Шаман судорожно и брезгливо, как змею, сбросил шебалташ на землю. Потом опасливо ощупал бляхи. С непроницаемым лицом долго разглядывал их. Соединил и разъединил. Затем заложил пряжку между ладоней, смежил морщинистые веки и тихонько запел, покачиваясь на корточках. Ивану показалось, что старик на свой лад радуется подарку.
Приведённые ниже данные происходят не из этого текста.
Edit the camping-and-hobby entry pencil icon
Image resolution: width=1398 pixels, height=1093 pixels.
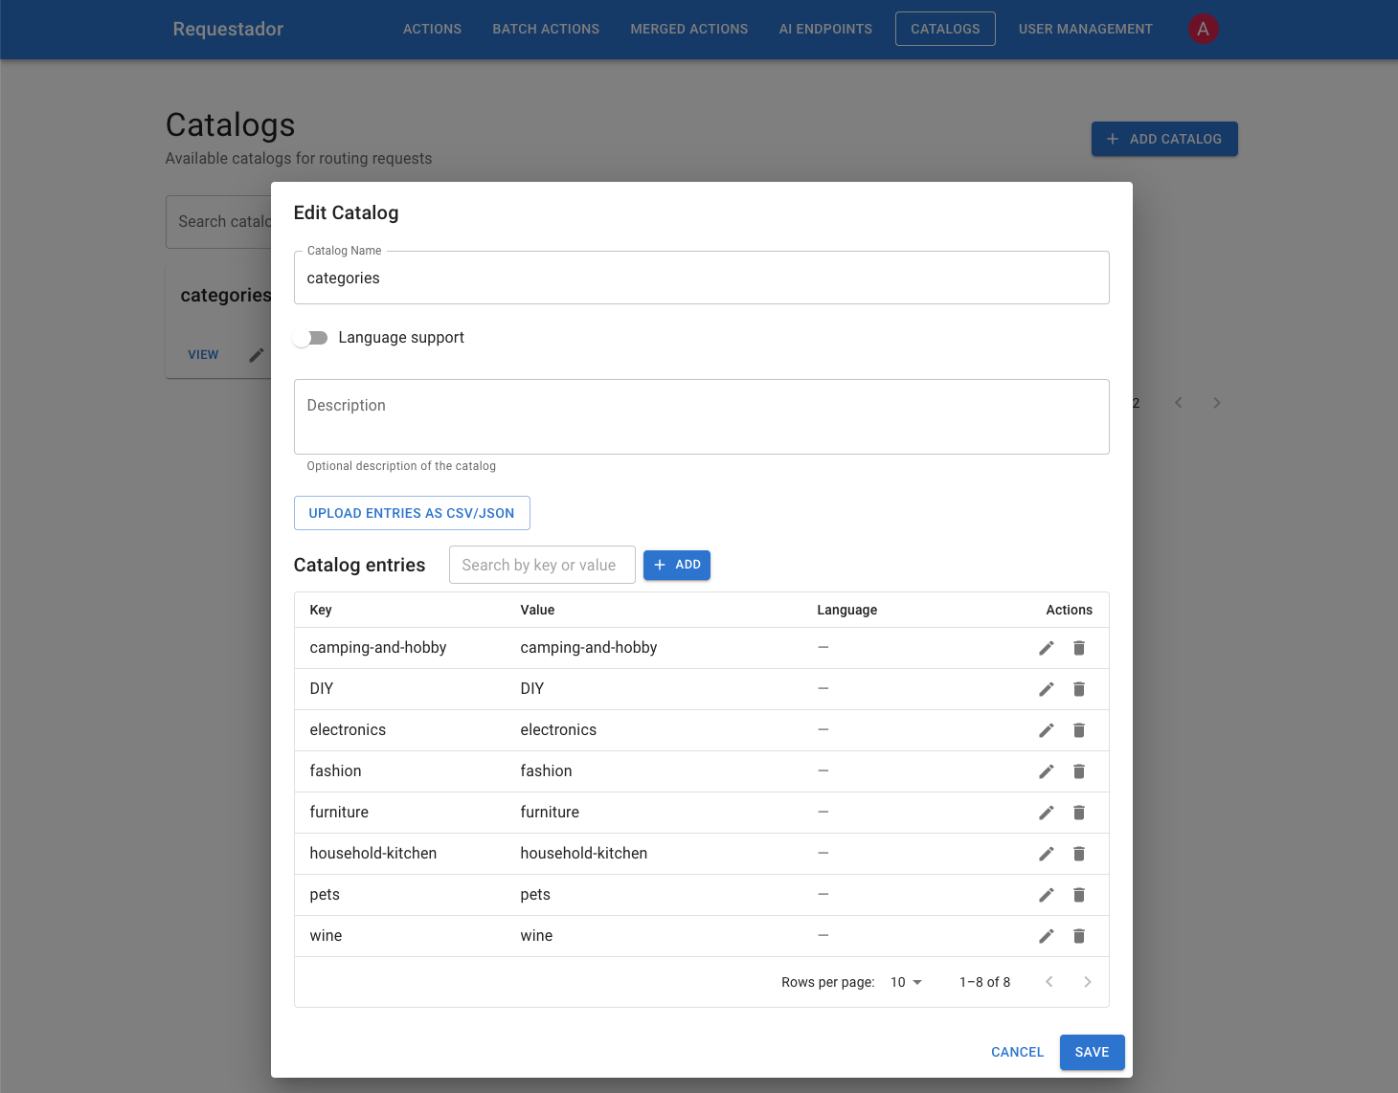click(1046, 648)
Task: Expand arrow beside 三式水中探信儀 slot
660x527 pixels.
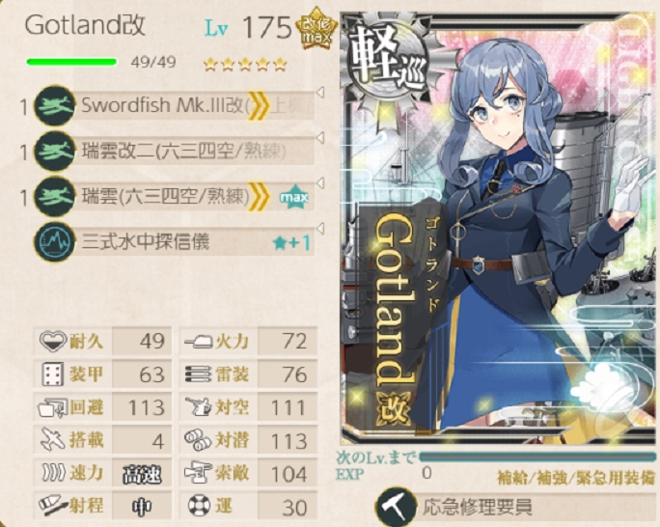Action: [x=320, y=229]
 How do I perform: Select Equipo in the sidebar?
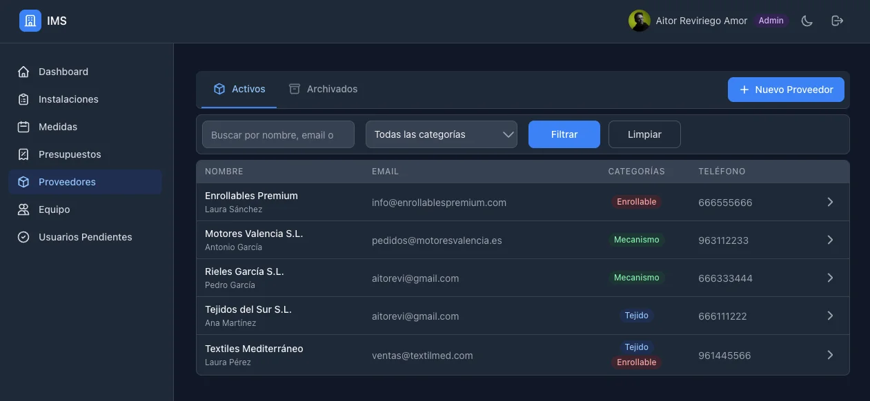click(x=54, y=209)
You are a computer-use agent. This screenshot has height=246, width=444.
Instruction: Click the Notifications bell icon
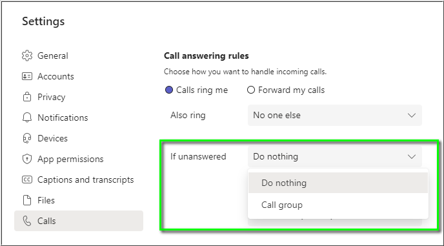27,118
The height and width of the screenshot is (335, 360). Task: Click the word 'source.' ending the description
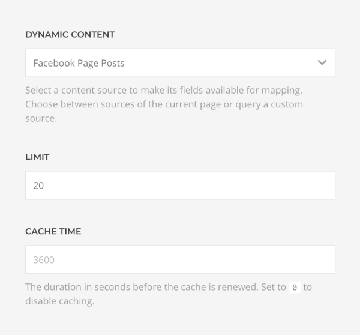(x=41, y=119)
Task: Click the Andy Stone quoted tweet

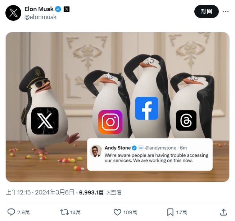Action: [150, 154]
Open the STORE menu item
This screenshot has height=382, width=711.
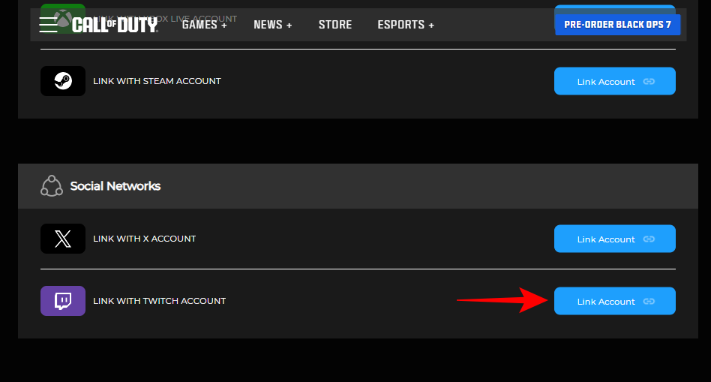335,25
Он еще раз поблагодарил его по-остяцки и махнул рукой. Дружинка на корме струга уже отталкивался шестом от берега. Груженое судно не двигалось с места. Стадухин с носа окликнул Ивана, чтобы помог толкнуть струг на воду, и тот уже обернулся к товарищам, беспечально расставаясь с бляхами, доставшимися ему под Тобольском чудно и даром. Но шаман вдруг открыл глаза, поднялся, что-то забормотал и втиснул шебалташ казаку за кушак.
– Говорит, нельзя дарить! – громко перевел его слова Михейка Стадухин, не раз ходивший к кетам за ясаком. – Говорит, голова твоего брата живая, скоро ты с ним встретишься! – Стрелец зло хохотнул и сплюнул в протоку. – Дикие, что с них взять?
Иван неохотно забрал шебалташ, помог столкнуть на воду струг. Сам сел в берестянку. Скрежеща веслами и шестами, суда стали продвигаться среди травы и тины. Милостью Божьей они вышли к Маковскому острожку все живы.